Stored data
● ● ● ● ● ● ●
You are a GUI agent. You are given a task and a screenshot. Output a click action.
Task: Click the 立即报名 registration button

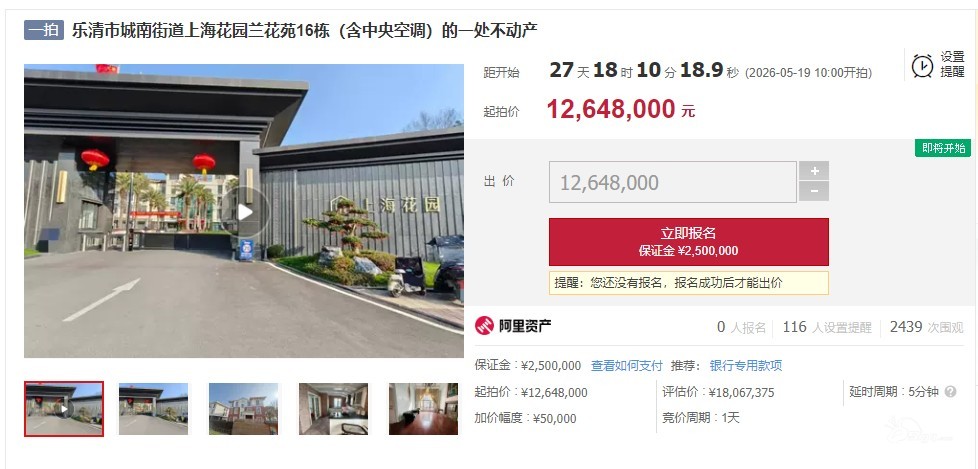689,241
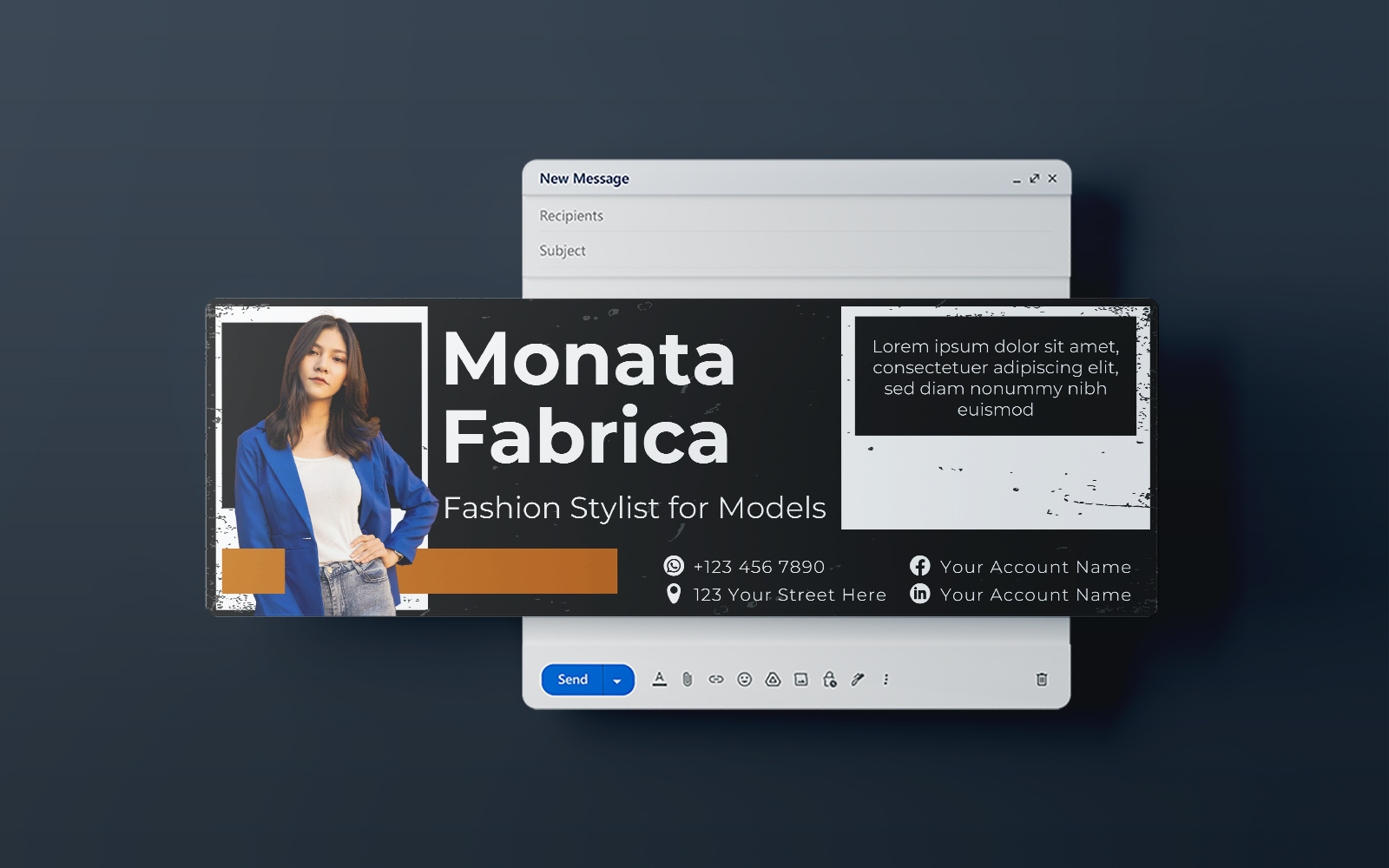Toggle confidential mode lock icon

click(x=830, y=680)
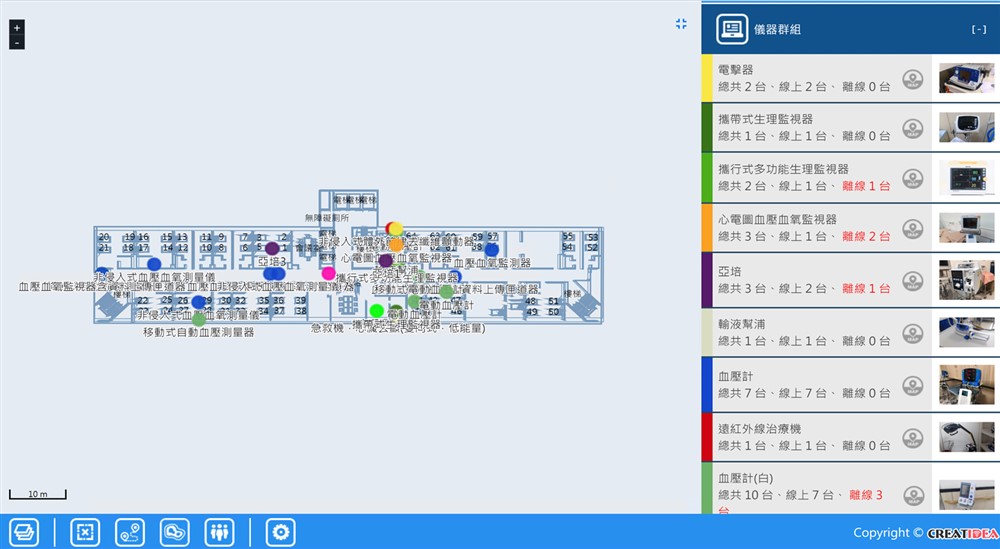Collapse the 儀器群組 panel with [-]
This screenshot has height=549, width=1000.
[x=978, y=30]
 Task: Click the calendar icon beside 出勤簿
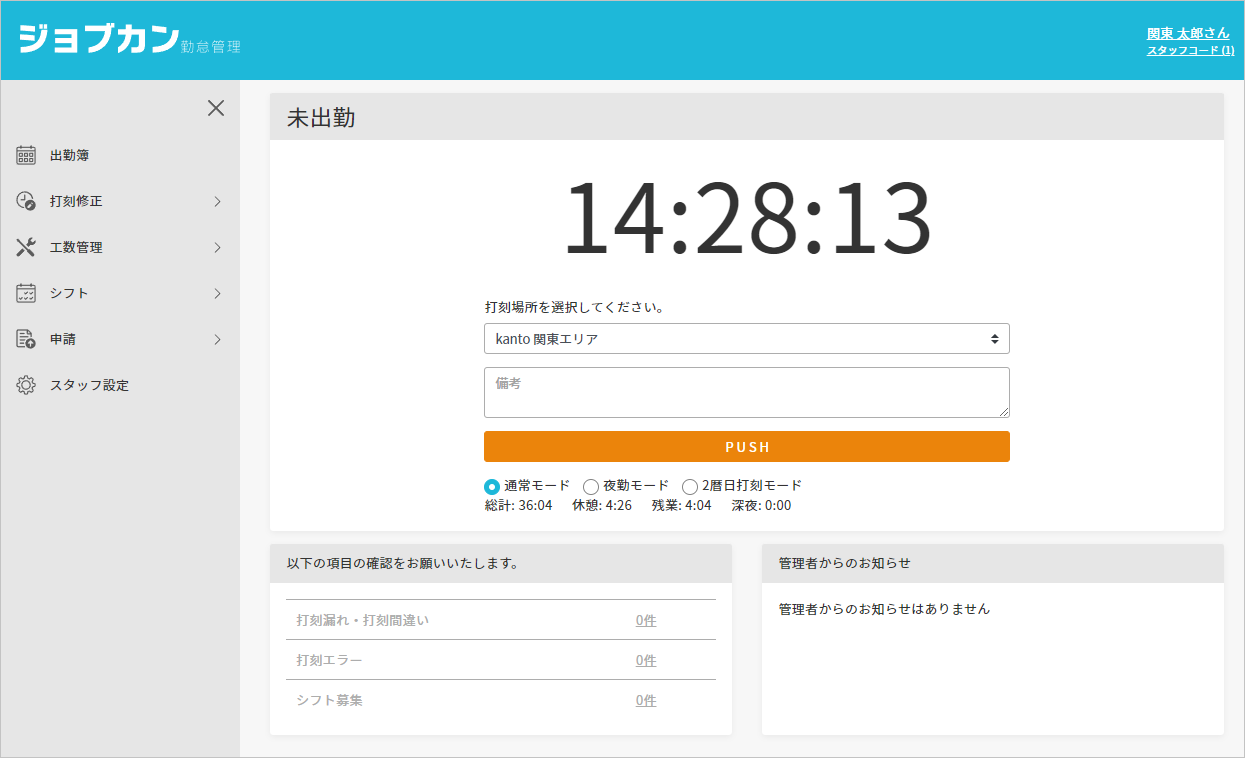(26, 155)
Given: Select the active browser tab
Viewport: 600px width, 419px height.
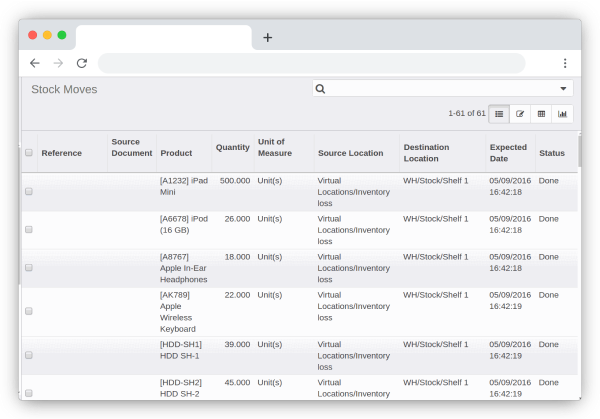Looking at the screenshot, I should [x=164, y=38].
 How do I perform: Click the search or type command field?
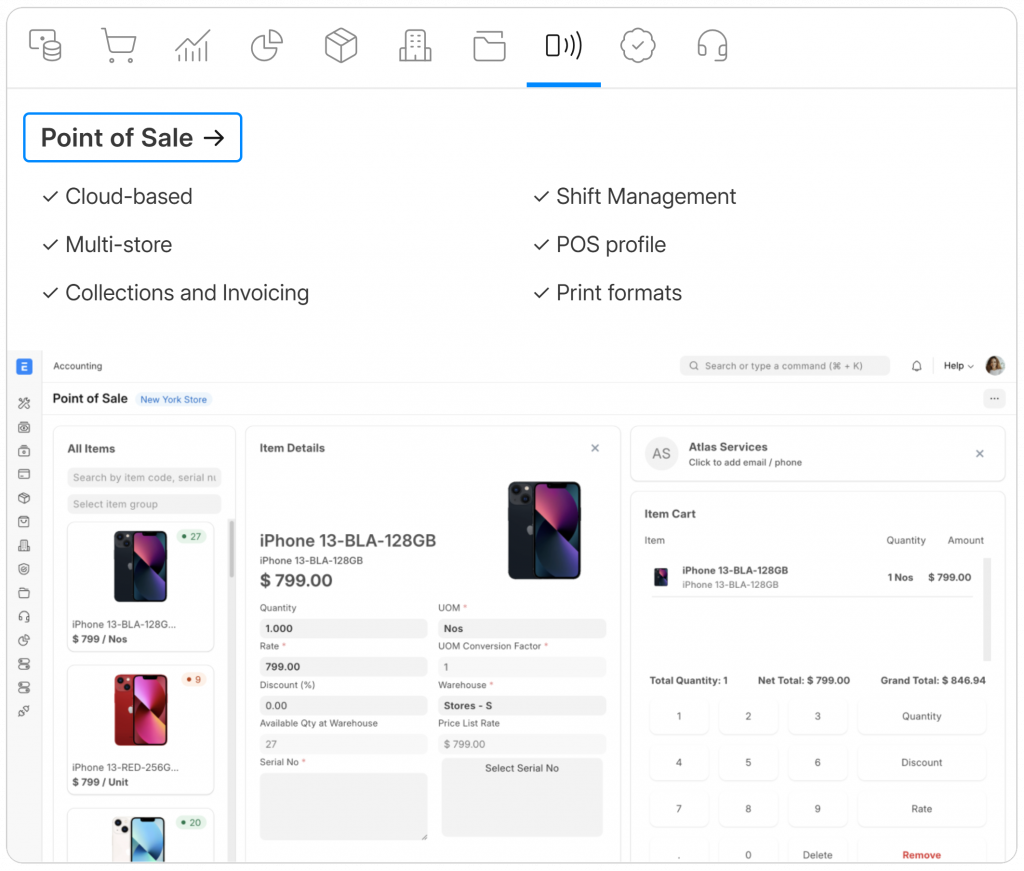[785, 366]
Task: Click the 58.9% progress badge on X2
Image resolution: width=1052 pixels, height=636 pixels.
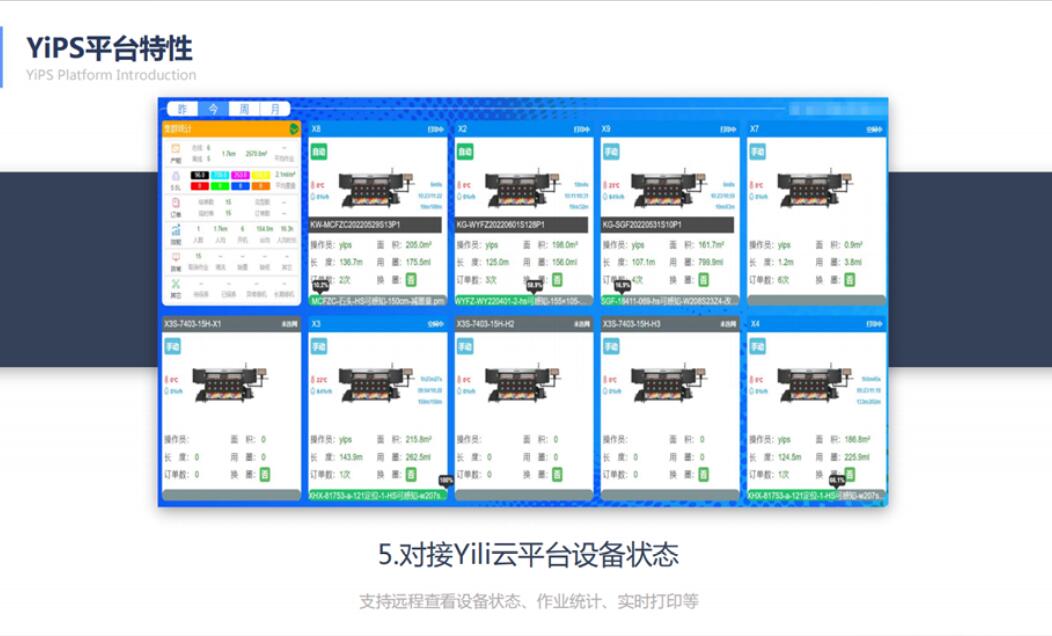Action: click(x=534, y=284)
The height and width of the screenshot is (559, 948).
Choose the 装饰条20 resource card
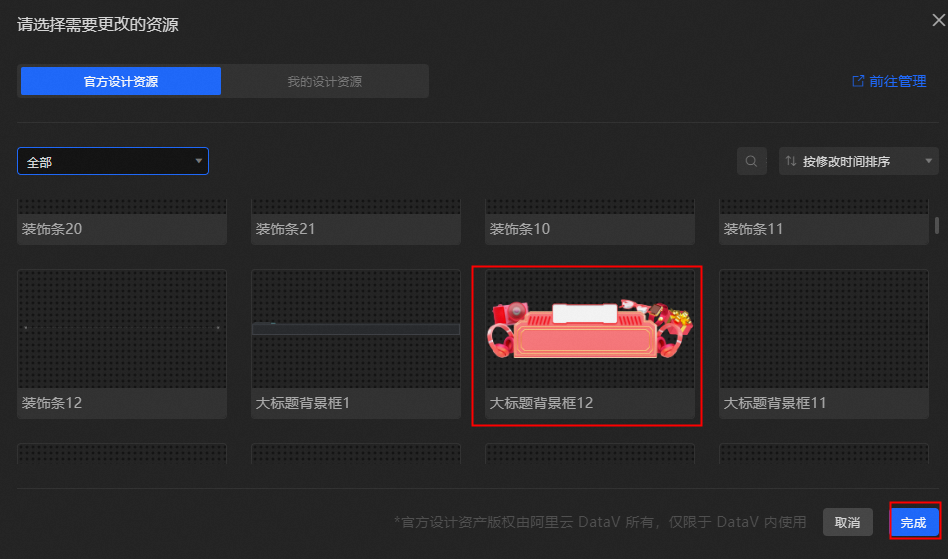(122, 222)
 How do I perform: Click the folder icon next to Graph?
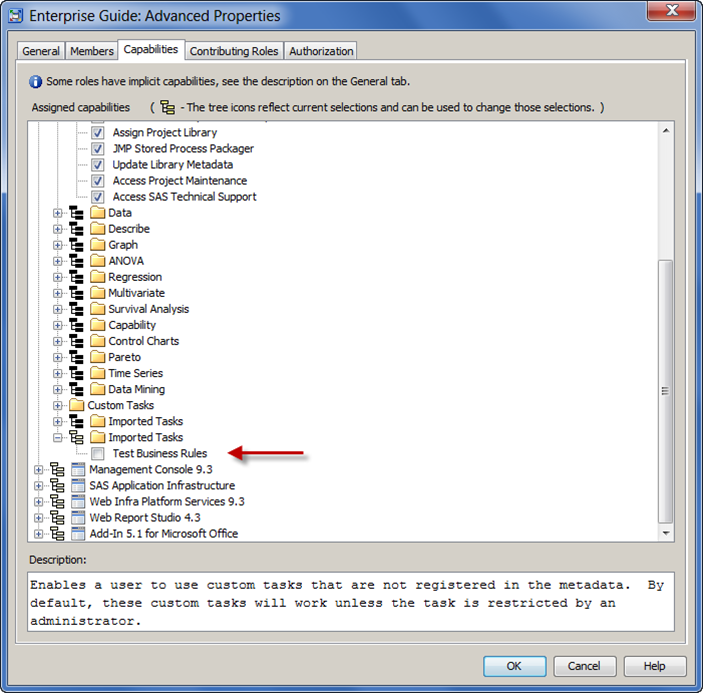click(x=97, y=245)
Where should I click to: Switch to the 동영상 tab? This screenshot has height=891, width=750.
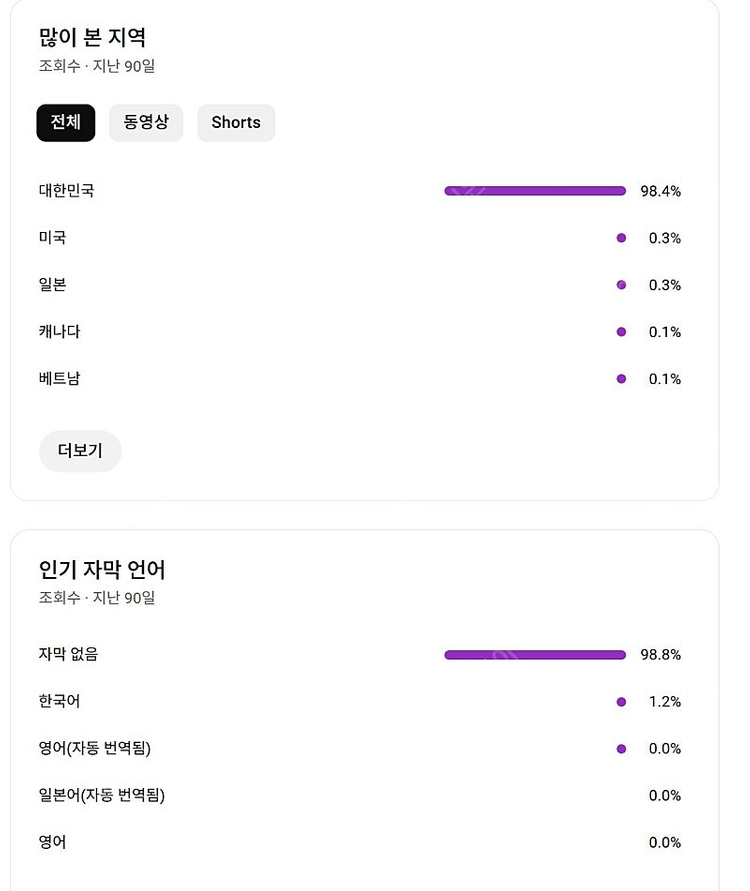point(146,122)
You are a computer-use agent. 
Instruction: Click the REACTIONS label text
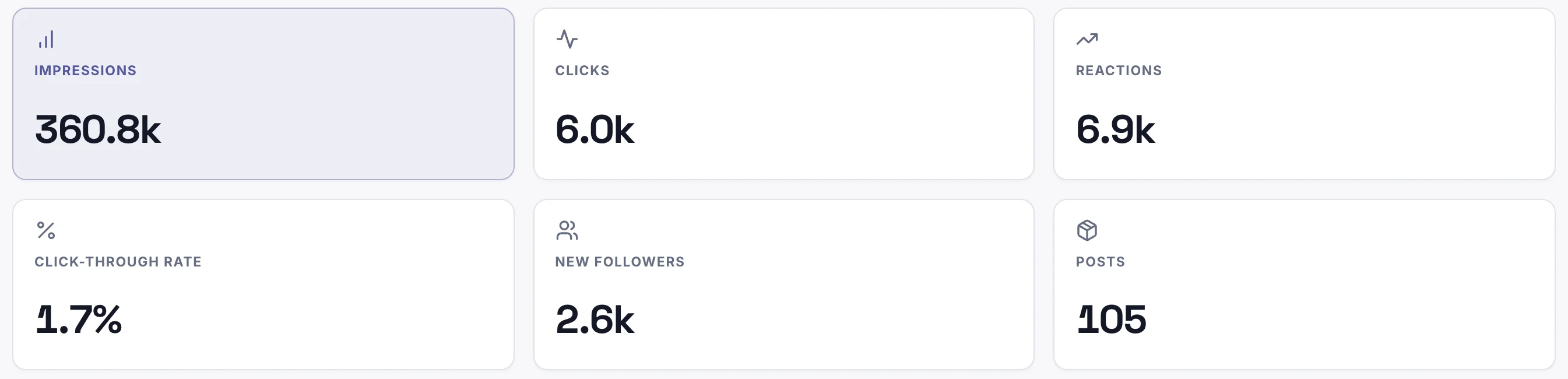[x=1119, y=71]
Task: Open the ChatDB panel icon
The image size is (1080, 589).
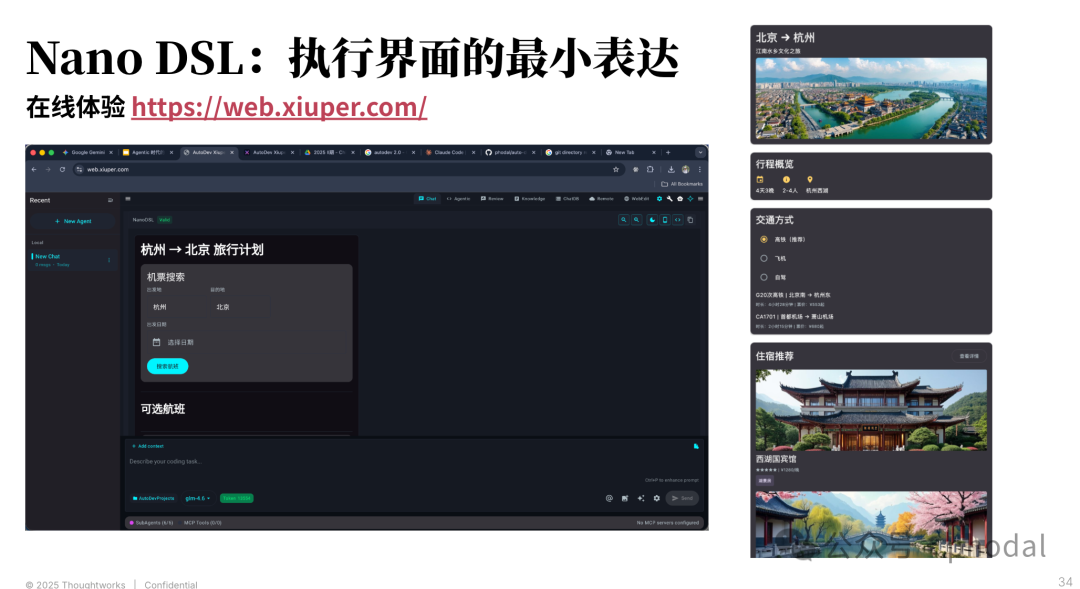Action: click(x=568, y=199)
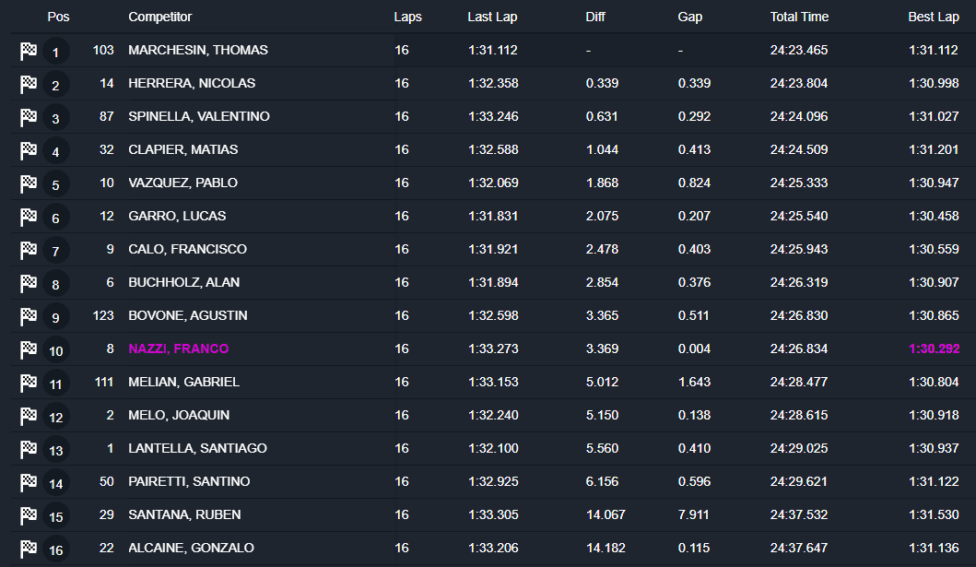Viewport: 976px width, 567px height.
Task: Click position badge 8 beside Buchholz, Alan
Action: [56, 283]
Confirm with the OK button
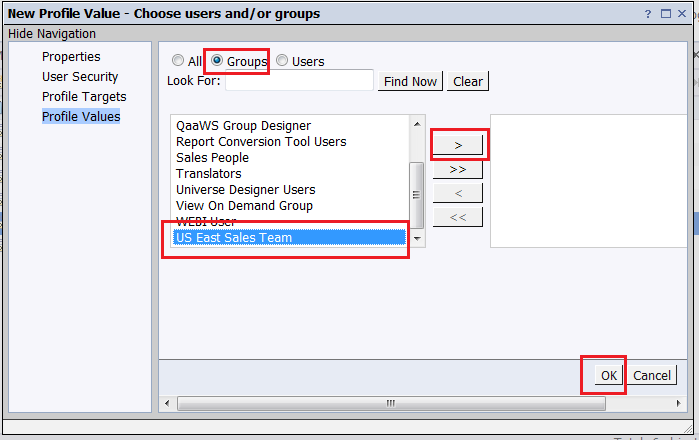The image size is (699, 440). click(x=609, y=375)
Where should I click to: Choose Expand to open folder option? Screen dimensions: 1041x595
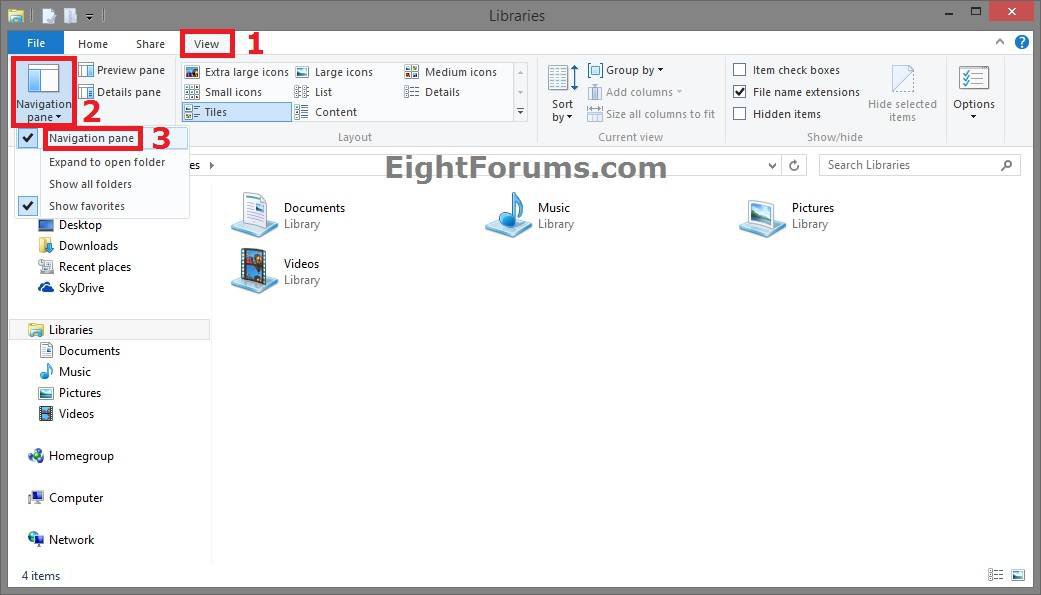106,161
● ● ● ● ● ● ●
Task description
Give again, word for word, every line from the top of the entries above to the line holding "Task: Open the ChatDB panel icon", both included. Leave the pictures out.

Reply to the exercise
You are a GUI agent. You are given a task and a screenshot. Output a click action.
Task: Click the 立即报名 registration button

689,241
Toggle confidential mode lock icon

click(x=830, y=680)
Collapse the 儀器群組 panel with [-]
This screenshot has height=549, width=1000.
[x=978, y=30]
 Task: Click the calendar icon beside 出勤簿
(26, 155)
Given: Select the active browser tab
Viewport: 600px width, 419px height.
Looking at the screenshot, I should [x=164, y=38].
 How do I perform: Click the search or type command field?
[785, 366]
Task: Click the 58.9% progress badge on X2
Image resolution: width=1052 pixels, height=636 pixels.
Action: click(x=534, y=284)
The height and width of the screenshot is (559, 948).
Choose the 装饰条20 resource card
(122, 222)
 How do I perform: Click the folder icon next to Graph?
click(x=97, y=245)
Where should I click to: Switch to the 동영상 tab? This screenshot has height=891, width=750.
point(146,122)
You are a computer-use agent. 
Instruction: Click the REACTIONS label text
[x=1119, y=71]
Task: Open the ChatDB panel icon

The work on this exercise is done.